REPUBLIKA.CO.ID, MUNCHEN -- Arab Saudi masih enggan melakukan pembicaraan dengan Iran untuk meredakan ketegangan di antara keduanya. Riyadh menginginkan Teheran terlebih dulu mengubah perilakunya sebelum dialog di antara mereka dimulai.
"Pesan kami ke Iran adalah untuk mengubah perilakunya terlebih dulu sebelum sesuatu dibahas," kata Menteri Luar Negeri Arab Saudi Pangeran Faisal saat berbicara dalam diskusi panel di Konferensi Keamanan Munchen ke-56 di Jerman, Sabtu (15/2).
Dia menegaskan, pesan Saudi cukup jelas yakni menyelesaikan sumber utama dari ketidakstabilan itu. "Sampai kita dapat berbicara tentang sumber nyata ketidakstabilan itu, pembicaraan akan menjadi tidak produktif," ujarnya.
Menteri Luar Negeri Iran Mohammad Javad Zarif turut menghadiri Konferensi Keamanan Munchen. Dia juga mengomentari hubungan negaranya dengan Saudi.
Menurutnya, Riyadh memang belum memiliki iktikad untuk mengurangi ketegangan dengan Iran.
"Saya yakin tetangga kami, terutama Arab Saudi, tidak ingin (mengurangi eskalasi)," ujar Zarif seraya menambahkan bahwa Saudi berada di bawah pengaruh kampanye Amerika Serikat (AS) untuk memberikan tekanan maksimum pada Iran.
Ketegangan antara Saudi dan Iran sempat kembali menguat setelah fasilitas pengolahan minyak Saudi Aramco diserang pada September tahun lalu. Riyadh sempat menuding Iran mendalangi serangan tersebut.
AS juga turut menuduh Iran sebagai aktor di balik serangan terhadap Saudi Aramco. Namun Teheran membantah semua tudingan tersebut. Pada Oktober 2019, giliran kapal tanker Iran diseranng menggunakan misil.
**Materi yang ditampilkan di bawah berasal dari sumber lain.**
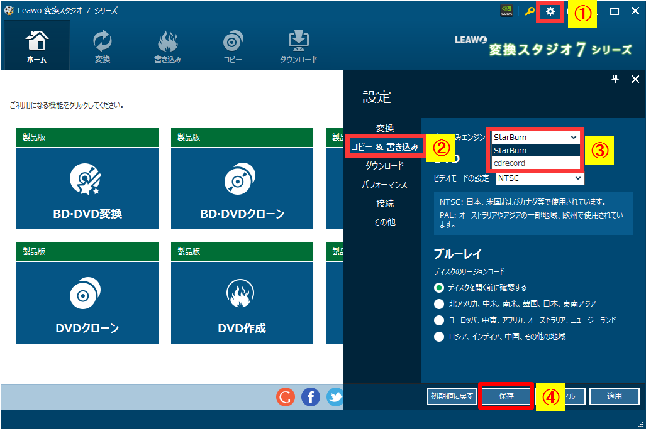Choose cdrecord from the engine list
Serangan dilancarkan saat kapal bernama Sabiti itu sedang berada di dekat pelabuhan Jeddah.
Sabiti terbakar, tapi seluruh awaknya berhasil selamat. Tak ada pihak yang mengklaim bertanggung jawab atas serangan tersebut. Namun Saudi telah membantah terlibat dalam peristiwa itu.